Copyright Exceptions and Data Mining

On July 5^th, 2018, we had the opportunity to interview two esteemed individuals within the field of copyright—Dr. Jane Secker and Mr. Chris Morrison. Dr. Secker is a senior lecturer in educational development at City, University of London and Mr. Morrison is the copyright software licensing and information services policy manager at the University of Kent. Both Dr. Secker and Mr. Morrison sit on the Universities UK / GuildHE Copyright Negotiation and Advisory Committee and are co-founders of the UK Copyright Literacy blog.

To provide some context to their responses, two key elements about European law should be noted. First, on June 1^st, 2014, an exception was made to UK copyright law through the implementation of the Copyright and Rights in Performances (Research, Education, Libraries and Archives) Regulations 2014. This included the removal of barriers for Text and Data Mining (TDM) for non-commercial purposes. Second, the European Union (EU) is in the process of modernizing its copyright laws, and recently had a vote on the proposal for a Directive of the European Parliament and of the Council on Copyright in the Digital Single Market, which was rejected and will be revisited in September of 2018.

We asked Dr. Secker and Mr. Morrison the following questions:

What are some examples of the kinds of data mining that researchers should legitimately be able to do?
What legal barriers stand in the way of this and, if you could, tell us about the proposed exception for TDM that’s proposed in Europe.
Given the current controversies about data mining by social media companies and political consulting companies, privacy issues have risen to prominence. How would the proposed copyright exception intersect with privacy law and what types of research would not be permitted given European privacy regulation?

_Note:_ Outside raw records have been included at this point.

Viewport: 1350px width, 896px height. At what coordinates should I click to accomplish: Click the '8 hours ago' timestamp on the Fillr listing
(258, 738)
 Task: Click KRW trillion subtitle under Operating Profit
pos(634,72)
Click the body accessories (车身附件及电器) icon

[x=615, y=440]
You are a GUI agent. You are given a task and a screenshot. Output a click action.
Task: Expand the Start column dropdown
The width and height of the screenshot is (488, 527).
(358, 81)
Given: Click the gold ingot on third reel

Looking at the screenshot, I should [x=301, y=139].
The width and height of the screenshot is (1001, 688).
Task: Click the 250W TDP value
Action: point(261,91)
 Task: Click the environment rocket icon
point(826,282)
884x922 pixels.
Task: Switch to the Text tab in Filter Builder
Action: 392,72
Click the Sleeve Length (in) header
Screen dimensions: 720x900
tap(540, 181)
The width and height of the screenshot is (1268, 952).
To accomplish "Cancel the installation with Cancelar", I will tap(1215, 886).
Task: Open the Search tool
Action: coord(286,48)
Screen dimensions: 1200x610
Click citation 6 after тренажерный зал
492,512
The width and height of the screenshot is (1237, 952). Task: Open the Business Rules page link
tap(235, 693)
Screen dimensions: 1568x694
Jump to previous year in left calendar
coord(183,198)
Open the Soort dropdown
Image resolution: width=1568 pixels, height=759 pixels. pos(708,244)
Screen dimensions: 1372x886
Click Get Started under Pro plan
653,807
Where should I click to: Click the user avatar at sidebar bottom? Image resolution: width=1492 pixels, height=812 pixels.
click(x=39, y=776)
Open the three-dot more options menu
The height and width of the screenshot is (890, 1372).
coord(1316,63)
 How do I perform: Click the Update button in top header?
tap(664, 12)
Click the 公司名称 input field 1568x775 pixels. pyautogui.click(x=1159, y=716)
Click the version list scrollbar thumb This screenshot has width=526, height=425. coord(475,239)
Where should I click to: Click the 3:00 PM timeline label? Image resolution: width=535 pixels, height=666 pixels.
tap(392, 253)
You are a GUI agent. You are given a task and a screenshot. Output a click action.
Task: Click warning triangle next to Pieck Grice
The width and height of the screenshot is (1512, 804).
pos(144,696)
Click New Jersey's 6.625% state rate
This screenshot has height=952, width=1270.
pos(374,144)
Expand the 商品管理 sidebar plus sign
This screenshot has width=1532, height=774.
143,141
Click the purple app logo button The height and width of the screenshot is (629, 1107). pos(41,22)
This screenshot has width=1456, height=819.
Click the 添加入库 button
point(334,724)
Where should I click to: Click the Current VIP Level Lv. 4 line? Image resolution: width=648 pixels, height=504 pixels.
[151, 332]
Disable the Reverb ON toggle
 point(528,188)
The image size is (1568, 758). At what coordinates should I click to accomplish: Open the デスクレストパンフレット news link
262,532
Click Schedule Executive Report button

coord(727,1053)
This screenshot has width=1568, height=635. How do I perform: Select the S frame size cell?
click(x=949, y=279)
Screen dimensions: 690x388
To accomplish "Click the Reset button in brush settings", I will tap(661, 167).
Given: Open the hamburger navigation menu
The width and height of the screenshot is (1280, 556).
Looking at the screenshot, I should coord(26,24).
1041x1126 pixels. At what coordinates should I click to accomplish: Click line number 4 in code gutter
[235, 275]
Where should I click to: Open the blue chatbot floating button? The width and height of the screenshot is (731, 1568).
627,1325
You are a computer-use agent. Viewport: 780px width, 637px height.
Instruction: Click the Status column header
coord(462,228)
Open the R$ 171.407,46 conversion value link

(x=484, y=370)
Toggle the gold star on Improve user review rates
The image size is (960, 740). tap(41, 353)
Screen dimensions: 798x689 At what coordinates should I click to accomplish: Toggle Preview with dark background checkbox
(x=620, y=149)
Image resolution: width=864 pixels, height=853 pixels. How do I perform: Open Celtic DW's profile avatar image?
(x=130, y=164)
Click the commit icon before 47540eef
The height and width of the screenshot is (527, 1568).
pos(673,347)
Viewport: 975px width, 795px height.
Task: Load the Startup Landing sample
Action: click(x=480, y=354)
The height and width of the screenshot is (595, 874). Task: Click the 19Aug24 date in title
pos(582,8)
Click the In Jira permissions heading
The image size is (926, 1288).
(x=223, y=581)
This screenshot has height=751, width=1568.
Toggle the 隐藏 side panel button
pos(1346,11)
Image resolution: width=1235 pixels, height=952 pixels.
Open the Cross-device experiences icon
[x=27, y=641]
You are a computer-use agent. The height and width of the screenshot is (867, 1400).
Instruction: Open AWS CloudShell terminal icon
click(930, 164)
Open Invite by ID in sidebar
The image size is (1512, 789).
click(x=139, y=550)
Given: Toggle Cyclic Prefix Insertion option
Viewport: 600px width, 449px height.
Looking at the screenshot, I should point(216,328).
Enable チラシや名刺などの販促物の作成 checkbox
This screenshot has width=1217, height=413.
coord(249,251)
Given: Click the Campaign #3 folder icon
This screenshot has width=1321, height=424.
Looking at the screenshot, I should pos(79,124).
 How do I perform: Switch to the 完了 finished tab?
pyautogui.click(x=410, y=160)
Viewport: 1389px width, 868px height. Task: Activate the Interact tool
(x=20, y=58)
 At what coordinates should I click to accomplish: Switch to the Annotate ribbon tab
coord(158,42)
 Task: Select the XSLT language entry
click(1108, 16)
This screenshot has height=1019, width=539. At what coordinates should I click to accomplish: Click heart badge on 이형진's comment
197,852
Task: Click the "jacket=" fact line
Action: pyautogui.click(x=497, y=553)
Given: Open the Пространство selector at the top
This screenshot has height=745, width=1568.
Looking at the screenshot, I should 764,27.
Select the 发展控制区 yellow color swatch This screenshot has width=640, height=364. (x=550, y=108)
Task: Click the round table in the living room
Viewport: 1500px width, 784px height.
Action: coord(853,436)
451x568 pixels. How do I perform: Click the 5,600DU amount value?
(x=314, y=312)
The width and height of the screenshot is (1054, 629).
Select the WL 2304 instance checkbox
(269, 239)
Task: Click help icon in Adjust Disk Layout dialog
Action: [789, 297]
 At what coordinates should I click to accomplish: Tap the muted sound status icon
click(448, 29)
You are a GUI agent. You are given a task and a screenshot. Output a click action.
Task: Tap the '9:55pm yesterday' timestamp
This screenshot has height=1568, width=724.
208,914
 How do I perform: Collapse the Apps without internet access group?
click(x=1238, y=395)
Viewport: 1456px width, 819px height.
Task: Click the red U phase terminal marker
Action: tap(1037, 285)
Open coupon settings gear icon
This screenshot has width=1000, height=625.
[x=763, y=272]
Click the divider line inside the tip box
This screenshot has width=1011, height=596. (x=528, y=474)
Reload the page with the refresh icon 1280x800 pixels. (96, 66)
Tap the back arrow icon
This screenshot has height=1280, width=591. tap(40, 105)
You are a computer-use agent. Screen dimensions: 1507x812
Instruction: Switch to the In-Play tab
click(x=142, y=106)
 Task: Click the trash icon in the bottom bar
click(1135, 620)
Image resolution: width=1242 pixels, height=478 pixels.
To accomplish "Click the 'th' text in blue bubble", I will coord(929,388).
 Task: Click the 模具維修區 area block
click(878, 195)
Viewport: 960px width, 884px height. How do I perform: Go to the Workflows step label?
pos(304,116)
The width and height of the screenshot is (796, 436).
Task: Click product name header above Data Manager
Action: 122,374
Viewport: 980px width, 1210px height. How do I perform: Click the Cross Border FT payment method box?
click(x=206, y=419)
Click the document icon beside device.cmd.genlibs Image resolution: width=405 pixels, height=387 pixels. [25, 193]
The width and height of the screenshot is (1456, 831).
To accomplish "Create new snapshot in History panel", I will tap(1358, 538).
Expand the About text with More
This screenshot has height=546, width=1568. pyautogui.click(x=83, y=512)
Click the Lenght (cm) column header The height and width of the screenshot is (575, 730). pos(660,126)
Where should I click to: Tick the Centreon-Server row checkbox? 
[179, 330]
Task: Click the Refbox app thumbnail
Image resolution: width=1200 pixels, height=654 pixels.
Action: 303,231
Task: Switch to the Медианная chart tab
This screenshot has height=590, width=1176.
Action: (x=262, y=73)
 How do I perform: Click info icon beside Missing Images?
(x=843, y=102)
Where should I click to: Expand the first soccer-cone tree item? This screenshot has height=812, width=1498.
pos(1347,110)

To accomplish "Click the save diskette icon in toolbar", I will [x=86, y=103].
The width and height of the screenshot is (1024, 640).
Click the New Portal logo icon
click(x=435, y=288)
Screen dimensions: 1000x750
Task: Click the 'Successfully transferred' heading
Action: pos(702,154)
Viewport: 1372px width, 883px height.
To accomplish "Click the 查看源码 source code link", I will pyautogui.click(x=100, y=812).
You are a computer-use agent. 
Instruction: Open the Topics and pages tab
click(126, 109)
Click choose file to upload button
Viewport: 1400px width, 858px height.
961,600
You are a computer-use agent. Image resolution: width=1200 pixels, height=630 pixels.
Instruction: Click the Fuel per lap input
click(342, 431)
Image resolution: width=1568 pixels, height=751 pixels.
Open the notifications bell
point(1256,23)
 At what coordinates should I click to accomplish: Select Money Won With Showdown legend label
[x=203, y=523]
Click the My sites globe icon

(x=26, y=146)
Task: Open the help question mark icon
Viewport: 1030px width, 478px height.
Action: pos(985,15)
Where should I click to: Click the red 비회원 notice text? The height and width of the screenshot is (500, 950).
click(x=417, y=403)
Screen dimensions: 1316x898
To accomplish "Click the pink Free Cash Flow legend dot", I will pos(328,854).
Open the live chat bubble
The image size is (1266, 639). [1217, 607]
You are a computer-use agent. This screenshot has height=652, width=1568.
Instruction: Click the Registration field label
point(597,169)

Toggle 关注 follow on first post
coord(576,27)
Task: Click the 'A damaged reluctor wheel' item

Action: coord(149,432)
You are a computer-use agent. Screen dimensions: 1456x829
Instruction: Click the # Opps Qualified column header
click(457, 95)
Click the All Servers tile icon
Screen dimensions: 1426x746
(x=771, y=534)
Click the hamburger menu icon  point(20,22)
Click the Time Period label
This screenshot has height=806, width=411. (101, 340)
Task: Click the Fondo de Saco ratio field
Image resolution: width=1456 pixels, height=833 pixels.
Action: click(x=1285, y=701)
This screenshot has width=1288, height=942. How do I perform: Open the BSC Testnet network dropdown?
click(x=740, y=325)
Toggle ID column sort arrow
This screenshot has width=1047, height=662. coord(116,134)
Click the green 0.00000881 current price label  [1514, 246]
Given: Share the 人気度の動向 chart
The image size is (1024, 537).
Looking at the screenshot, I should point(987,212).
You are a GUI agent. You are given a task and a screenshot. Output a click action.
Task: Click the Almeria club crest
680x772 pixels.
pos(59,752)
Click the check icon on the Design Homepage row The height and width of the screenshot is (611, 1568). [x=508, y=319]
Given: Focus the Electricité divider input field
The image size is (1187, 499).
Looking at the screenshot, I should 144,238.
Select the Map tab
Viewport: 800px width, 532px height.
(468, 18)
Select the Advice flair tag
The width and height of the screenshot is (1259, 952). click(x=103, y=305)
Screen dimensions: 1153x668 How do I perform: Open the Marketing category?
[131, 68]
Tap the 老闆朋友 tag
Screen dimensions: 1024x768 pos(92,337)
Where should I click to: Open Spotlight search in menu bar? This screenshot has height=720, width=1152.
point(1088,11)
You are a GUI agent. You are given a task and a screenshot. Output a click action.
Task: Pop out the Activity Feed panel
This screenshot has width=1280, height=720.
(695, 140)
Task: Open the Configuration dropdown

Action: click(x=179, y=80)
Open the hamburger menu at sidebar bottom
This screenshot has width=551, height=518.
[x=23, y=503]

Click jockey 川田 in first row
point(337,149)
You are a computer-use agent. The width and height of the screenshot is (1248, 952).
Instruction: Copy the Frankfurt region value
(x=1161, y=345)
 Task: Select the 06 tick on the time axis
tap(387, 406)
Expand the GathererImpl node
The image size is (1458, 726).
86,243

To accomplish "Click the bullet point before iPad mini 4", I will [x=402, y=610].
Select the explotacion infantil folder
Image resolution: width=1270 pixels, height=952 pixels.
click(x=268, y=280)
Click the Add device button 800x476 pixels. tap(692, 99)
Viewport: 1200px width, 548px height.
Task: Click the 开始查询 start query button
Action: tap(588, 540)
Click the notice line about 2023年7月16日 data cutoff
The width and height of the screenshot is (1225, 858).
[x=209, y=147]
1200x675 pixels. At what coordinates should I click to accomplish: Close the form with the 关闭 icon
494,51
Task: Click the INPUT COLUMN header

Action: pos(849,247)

According to Mr. Morrison, the right to read should be the right to mine. Dr. Secker reiterated this notion and also stressed the importance of being able to legitimately mine various forms of data, whether it be full text subscription databases, abstracts, digitized collections, social media content, etc.

The legal barriers identified by Mr. Morrison include the various licensing terms, terms and conditions of websites, and differing laws around the world on data mining that are often very complicated even for researchers to fully grasp. Further, many researchers find themselves under pressure from external sources—such as those funding the research—to openly license the data set, which can be troublesome especially if the researcher is working in collaboration with a commercial organization. According to Dr. Secker, TDM has been recognized in UK law since 2014, and it is not something that is currently available as a copyright exception in other European countries. This makes it difficult when working in partnership with others who may not have similar legal restrictions on how they can interact with specific datasets. Also, the barriers are not just legal—they can be technical as well, especially when considering factors such as Digital Rights Management (DRM) protection. This poses a conundrum for copyright—on the one hand, there’s an exception that indicates your ability to engage in TDM, but there are also technical limitations such as DRM or other technical protection measures which may prevent you from obtaining access.

When it comes to research, Dr. Secker reminds us that there are pre-existing ethical codes of practice that researchers must adhere to. For any researcher working in the field of copyright or TDM, they would have to get ethical clearance before conducting their research. Mr. Morrison also reminds us that intellectual property laws are not implemented for privacy purposes, but to incentivize creativity and investment in information goods. Privacy concerns are a separate issue from copyright and it’s important to keep them separate when addressing them.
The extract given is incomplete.